- _WHAT TO WORK ON_: Present exactly, and only, the lines running from the line that contains "R/T (555, 1044)" through the end of the entries below.

** Opening SUPPLIED INFORMATION block **

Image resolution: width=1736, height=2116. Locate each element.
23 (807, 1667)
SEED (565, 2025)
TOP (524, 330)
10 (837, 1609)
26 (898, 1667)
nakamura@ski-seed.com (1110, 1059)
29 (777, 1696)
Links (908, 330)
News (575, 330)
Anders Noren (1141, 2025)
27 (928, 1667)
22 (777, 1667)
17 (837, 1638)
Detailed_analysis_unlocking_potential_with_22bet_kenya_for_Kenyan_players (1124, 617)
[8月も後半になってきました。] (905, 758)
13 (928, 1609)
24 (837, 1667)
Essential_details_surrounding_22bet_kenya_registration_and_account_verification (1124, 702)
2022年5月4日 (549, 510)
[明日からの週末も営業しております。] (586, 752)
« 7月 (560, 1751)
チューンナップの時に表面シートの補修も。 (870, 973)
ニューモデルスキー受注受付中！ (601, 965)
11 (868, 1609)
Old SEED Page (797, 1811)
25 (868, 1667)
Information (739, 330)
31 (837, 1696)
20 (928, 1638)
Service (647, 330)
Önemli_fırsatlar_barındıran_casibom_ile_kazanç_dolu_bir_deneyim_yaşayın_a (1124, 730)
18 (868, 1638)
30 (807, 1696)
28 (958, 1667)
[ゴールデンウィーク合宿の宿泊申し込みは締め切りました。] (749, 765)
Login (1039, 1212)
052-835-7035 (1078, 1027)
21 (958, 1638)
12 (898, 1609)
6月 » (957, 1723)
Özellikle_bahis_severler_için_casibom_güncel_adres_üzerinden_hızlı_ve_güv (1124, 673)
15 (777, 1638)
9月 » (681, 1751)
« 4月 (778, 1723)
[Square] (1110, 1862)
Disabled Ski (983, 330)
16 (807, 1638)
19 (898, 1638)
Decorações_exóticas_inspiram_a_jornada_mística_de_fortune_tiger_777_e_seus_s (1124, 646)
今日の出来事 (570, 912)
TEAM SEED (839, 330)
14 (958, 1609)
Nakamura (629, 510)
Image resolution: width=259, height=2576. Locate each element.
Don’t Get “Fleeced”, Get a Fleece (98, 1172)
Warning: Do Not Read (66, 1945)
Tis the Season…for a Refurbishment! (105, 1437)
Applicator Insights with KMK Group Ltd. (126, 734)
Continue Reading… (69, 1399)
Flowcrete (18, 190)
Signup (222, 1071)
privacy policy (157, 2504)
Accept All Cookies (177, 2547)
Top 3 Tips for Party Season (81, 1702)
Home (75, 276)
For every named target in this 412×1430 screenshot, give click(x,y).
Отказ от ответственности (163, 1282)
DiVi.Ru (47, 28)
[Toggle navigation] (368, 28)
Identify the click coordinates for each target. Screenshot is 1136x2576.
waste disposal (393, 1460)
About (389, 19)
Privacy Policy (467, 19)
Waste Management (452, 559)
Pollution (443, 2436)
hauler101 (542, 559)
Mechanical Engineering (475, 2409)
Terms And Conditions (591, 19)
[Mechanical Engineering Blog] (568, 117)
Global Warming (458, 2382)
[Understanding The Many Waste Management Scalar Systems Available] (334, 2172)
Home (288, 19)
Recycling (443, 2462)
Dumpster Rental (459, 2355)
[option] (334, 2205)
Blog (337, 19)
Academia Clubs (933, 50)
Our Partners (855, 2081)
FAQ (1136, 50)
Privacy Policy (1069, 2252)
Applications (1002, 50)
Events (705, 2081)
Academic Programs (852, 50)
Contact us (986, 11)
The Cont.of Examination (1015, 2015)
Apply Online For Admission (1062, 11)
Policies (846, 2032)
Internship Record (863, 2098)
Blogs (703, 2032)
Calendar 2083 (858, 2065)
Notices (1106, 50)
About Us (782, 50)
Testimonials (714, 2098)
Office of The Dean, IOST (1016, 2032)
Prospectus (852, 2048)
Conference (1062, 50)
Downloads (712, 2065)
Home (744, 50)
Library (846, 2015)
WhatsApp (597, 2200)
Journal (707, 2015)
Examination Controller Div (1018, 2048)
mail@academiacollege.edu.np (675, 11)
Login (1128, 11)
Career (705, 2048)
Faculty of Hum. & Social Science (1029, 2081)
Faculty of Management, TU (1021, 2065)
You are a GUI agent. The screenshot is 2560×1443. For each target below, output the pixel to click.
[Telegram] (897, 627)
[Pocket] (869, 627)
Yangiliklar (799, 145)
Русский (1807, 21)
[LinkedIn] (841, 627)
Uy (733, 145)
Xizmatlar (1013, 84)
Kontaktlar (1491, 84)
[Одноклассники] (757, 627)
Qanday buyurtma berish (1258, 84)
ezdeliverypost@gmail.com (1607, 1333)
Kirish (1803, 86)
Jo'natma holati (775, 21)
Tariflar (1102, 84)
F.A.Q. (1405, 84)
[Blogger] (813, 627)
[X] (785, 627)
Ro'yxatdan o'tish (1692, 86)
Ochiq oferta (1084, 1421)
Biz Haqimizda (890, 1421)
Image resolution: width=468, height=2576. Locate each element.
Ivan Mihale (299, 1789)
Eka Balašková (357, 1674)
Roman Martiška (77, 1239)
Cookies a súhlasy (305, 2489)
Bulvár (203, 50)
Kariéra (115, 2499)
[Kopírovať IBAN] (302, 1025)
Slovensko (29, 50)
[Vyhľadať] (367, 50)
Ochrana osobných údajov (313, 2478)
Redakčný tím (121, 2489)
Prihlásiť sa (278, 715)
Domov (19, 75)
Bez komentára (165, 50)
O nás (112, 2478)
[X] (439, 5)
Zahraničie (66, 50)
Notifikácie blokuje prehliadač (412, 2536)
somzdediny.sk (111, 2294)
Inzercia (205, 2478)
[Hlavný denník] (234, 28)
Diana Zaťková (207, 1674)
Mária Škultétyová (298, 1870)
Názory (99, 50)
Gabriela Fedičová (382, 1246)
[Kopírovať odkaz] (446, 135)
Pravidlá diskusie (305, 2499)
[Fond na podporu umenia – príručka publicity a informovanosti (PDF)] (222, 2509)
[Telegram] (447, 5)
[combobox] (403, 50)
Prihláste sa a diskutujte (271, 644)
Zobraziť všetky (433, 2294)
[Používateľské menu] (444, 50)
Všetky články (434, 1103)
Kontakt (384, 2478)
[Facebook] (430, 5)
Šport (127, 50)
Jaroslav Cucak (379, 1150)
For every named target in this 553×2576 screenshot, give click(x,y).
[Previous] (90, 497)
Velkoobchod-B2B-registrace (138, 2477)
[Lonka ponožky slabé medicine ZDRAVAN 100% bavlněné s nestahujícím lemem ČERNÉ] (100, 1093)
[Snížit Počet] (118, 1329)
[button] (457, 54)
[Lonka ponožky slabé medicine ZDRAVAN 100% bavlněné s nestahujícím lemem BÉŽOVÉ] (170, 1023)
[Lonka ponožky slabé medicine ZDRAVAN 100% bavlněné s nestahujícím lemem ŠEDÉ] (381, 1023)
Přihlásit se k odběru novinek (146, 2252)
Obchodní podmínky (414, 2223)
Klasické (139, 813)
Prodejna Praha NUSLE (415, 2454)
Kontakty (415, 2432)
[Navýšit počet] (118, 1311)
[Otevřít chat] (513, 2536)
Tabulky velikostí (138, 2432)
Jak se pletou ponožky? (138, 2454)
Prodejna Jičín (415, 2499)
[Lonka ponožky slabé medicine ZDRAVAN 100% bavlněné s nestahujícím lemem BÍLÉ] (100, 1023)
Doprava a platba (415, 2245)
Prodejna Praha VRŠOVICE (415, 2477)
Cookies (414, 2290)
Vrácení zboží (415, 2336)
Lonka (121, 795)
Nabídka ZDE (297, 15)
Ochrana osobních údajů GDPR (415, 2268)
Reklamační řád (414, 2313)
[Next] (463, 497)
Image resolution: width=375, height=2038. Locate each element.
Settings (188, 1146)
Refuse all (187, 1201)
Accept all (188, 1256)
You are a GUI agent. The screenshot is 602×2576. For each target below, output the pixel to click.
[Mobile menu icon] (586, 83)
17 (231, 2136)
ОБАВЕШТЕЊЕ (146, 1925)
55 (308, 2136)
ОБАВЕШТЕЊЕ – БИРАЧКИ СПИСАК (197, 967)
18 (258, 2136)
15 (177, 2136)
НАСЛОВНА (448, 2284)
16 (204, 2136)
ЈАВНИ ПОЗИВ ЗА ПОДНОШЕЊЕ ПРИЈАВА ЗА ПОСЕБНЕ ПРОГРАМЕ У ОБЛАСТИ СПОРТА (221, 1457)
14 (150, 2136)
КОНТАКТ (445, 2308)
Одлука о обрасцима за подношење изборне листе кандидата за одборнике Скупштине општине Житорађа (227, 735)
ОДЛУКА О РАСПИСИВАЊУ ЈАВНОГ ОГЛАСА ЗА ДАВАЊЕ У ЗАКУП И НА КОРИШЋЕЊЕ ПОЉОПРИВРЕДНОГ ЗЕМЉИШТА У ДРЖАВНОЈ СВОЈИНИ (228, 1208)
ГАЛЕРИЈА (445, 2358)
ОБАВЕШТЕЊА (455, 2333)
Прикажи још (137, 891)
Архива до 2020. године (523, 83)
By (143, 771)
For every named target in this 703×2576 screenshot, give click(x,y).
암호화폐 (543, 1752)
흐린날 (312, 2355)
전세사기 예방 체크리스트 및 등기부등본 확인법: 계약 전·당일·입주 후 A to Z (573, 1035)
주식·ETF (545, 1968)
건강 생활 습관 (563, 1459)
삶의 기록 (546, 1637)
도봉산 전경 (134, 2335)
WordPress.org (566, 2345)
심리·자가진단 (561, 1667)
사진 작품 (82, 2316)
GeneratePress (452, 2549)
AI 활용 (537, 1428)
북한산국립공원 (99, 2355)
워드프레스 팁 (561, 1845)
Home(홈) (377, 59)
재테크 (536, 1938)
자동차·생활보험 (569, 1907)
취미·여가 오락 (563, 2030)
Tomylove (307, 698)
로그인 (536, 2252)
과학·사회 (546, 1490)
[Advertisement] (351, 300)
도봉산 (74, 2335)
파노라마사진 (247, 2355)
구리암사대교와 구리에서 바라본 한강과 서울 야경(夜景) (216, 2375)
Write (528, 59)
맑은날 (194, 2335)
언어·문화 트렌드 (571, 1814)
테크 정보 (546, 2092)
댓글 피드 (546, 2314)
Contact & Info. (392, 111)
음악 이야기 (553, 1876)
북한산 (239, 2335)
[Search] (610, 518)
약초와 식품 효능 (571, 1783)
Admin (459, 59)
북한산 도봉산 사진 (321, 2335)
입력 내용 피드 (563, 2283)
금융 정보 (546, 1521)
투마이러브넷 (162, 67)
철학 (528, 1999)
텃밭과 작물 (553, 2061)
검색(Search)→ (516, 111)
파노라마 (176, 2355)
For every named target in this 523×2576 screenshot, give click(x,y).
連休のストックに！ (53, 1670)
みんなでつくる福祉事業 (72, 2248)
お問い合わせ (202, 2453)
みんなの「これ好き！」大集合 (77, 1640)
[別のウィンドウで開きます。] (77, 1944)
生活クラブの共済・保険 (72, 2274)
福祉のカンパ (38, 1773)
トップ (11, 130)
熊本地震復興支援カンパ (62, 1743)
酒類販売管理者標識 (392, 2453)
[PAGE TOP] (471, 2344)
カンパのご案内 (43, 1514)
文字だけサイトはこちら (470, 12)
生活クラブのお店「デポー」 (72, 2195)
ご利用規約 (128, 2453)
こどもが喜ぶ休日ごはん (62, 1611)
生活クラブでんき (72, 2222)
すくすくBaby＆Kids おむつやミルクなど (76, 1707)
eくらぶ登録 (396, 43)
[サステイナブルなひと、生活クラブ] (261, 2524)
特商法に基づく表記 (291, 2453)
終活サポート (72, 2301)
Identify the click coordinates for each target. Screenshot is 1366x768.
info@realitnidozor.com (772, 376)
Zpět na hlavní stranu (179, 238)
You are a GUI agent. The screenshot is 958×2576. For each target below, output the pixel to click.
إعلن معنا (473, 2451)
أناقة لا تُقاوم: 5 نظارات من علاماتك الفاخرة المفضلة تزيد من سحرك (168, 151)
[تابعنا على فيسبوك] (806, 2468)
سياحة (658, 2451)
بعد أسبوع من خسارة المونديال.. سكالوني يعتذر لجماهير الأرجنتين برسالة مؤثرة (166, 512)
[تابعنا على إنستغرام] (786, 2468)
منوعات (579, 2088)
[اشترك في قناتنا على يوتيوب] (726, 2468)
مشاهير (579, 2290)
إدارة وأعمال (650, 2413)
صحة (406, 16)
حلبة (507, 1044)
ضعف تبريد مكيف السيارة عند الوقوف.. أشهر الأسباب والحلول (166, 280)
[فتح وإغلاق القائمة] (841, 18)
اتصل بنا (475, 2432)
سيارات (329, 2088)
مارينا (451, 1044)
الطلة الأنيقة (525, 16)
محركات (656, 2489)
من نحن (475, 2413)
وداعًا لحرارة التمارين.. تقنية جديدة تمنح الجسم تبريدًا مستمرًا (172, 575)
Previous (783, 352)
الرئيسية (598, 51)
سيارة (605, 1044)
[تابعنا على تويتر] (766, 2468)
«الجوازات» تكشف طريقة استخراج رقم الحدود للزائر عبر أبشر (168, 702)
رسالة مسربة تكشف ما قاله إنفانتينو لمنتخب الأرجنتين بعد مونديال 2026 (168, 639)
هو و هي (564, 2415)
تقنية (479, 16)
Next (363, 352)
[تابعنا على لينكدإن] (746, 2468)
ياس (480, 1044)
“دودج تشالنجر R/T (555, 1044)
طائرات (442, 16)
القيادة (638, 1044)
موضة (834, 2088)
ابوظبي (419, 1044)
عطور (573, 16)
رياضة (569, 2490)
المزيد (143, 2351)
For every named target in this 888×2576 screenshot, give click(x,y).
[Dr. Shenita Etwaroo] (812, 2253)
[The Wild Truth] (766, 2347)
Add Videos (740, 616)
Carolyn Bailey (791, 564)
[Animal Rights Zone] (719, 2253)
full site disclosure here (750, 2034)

** Closing SUPPLIED INFORMATION block **

- _WRITTEN SOLUTION_:
“دودج تشالنجر R/T (555, 1044)
طائرات (442, 16)
القيادة (638, 1044)
موضة (834, 2088)
ابوظبي (419, 1044)
عطور (573, 16)
رياضة (569, 2490)
المزيد (143, 2351)
For every named target in this 888×2576 screenshot, give click(x,y).
[Dr. Shenita Etwaroo] (812, 2253)
[The Wild Truth] (766, 2347)
Add Videos (740, 616)
Carolyn Bailey (791, 564)
[Animal Rights Zone] (719, 2253)
full site disclosure here (750, 2034)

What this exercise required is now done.